> [Цель 1]
Выпишите все фамилии людей, упомянутых в отрывке об отъезде полпредства из Варшавы.

> [Исходный текст]
Этот видный и высокопоставленный командир покидал польскую столицу в спешке и, по всей видимости, не сумел захватить с собой все имущество. Пришлось кое-что оставить, и военный атташе тревожился: как бы хозяин не воспользовался его вещами. Чтобы предотвратить такую неприятность, Рыбалко забрал из квартиры два чемодана ценностей (столовое серебро и пр.) как залог за оставленное там имущество. Правда, он утверждал, что это имущество – собственность наркомата обороны. Вполне вероятно, что это соответствовало действительности и речь шла, допустим, о предметах обстановки, приобретенных за казенный счет. Очевидно, Рыбалко предполагал вскоре вернуться. Не предполагал, что война так быстро закончится и Варшаву займут немцы на целых шесть лет.
Скорее всего, данная операция была произведена в отсутствие хозяина, который едва ли бы по доброй воле отдал два чемодана серебряных вилок и ложек и прочих ценных вещей. Возможно, его призвали в армию или он отсутствовал по какой-то другой причине. Так или иначе, чемоданы были доставлены в полпредство, где их содержимое сохранилось лишь частично. Очевидно, в условиях военной неразберихи, осады города, артобстрела и выстраданной эвакуации кто-то польстился на столовое серебро. Или его расхитили уже после эвакуации, когда здание полпредства на какое-то время оказалось без присмотра.
Этот вопрос выяснял атташе (не военный) полпредства в Германии Журавлев, посетивший Варшаву для осмотра здания миссии уже после ее захвата гитлеровцами. Констатировалось следующее: «Хозяин дома, по-видимому, находится вне Варшавы и пока не требует ценности обратно. Хуже всего то, что один из этих чемоданов пропал совсем, а из другого половина ценностей похищена. Кража произошла, по-видимому, во время отсутствия наших сотрудников в Варшаве. Тов. Муравкин [технический сотрудник, выполнявший обязанности коменданта здания полпредства] просит поставить его в известность, что должен он предпринять, если ценности потребуют вернуть»{298}
.Развязка этой занимательной истории нам неизвестна. Главное заключалось в том, что руководители полпредства поспешно отбыли из прифронтовой столицы, оставив там рядовых сотрудников миссии. С моральной точки зрения трудно одобрить начальство, которое в ситуации, опасной для жизни, бросает на произвол судьбы своих подчиненных. Но московское руководство почти всегда исходило из того, что спасение командиров важнее спасения рядовых. Гибель в пылающей Варшаве какого-нибудь младшего дипломата, истопника полпредства или рабочего, возможно, осталась бы незамеченной. Иной резонанс у гибели полпреда или военного атташе.

> [Цель 2]
Перепечатайте листинг ниже построчно и без изменений. Изображения в ответ не включайте.

> [Исходные данные]
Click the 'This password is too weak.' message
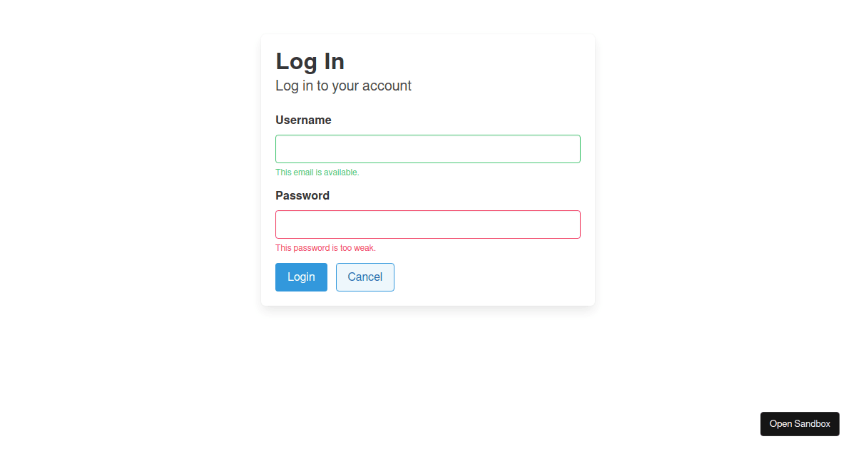The image size is (856, 449). pyautogui.click(x=325, y=248)
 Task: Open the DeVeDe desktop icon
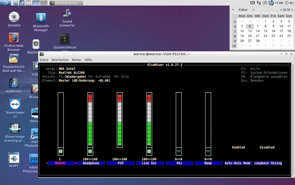click(14, 17)
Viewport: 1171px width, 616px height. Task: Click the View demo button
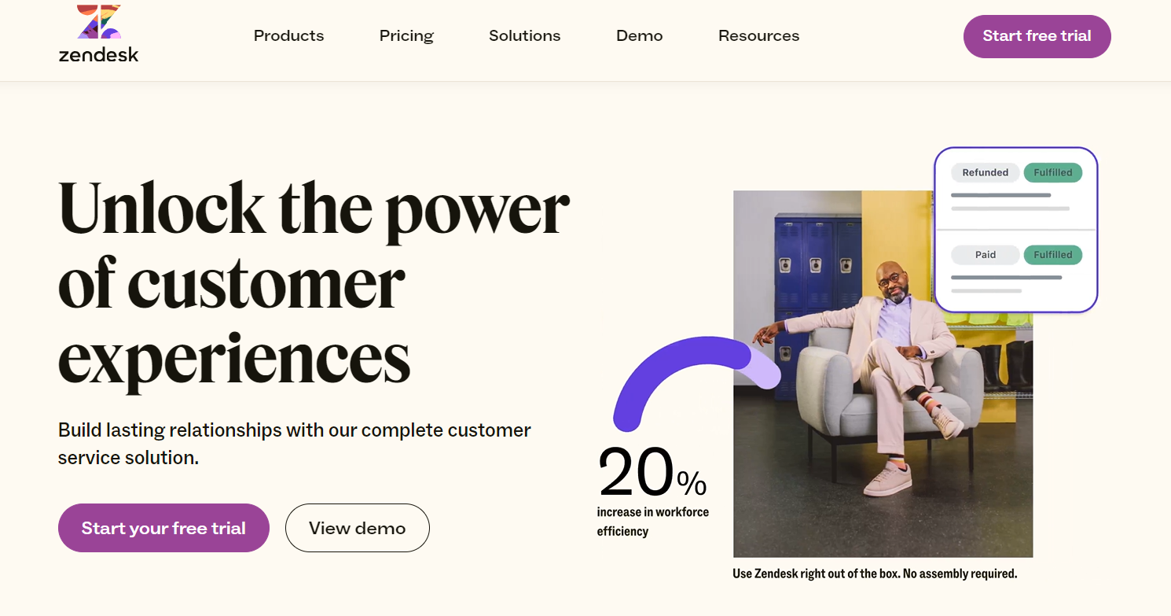[357, 528]
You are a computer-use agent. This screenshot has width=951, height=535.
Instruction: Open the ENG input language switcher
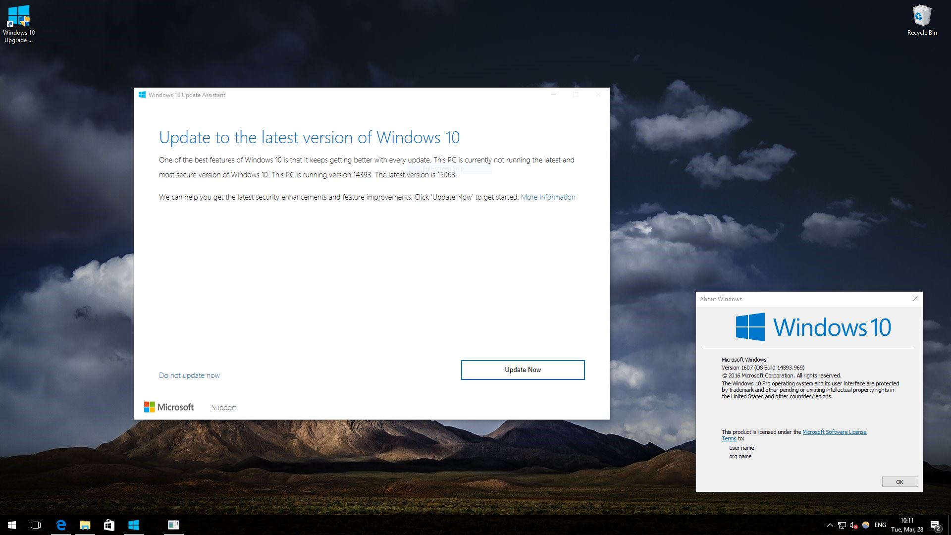(x=880, y=525)
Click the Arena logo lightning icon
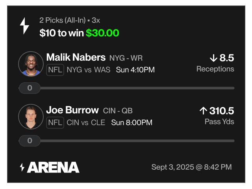 pos(22,167)
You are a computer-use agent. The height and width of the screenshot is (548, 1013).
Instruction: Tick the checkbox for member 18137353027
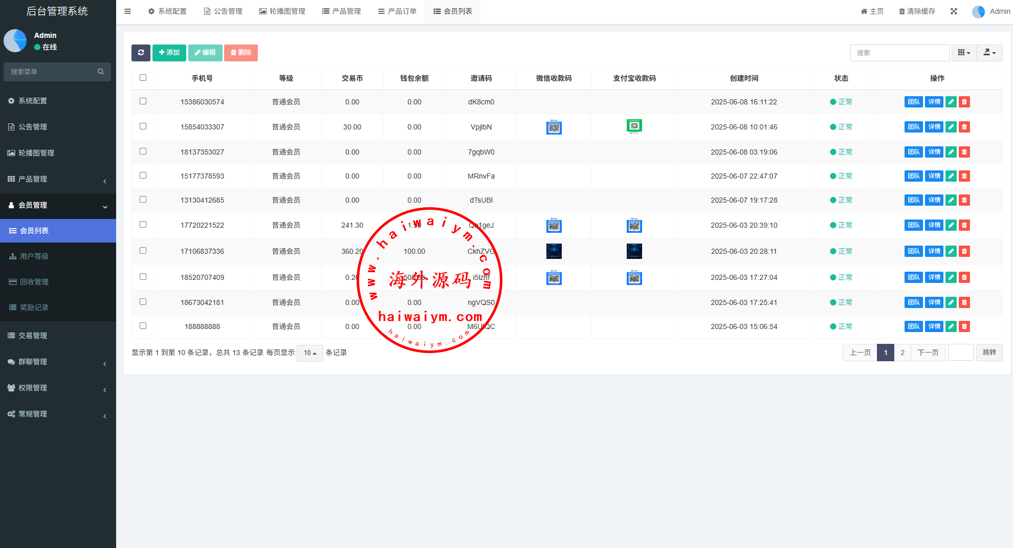click(x=143, y=151)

> [Правильный ответ 1]
Рыбалко, Журавлев, Муравкин

> [Правильный ответ 2]
Click the 'This password is too weak.' message
The image size is (856, 449). pyautogui.click(x=325, y=248)
 Task: Open the DeVeDe desktop icon
click(14, 17)
Viewport: 1171px width, 616px height. Task: Click the View demo button
[357, 528]
You are a computer-use agent. This screenshot has width=951, height=535.
Instruction: Open the ENG input language switcher
(x=880, y=525)
Click the Arena logo lightning icon
 pos(22,167)
You are a computer-use agent. The height and width of the screenshot is (548, 1013).
Instruction: Tick the checkbox for member 18137353027
click(x=143, y=151)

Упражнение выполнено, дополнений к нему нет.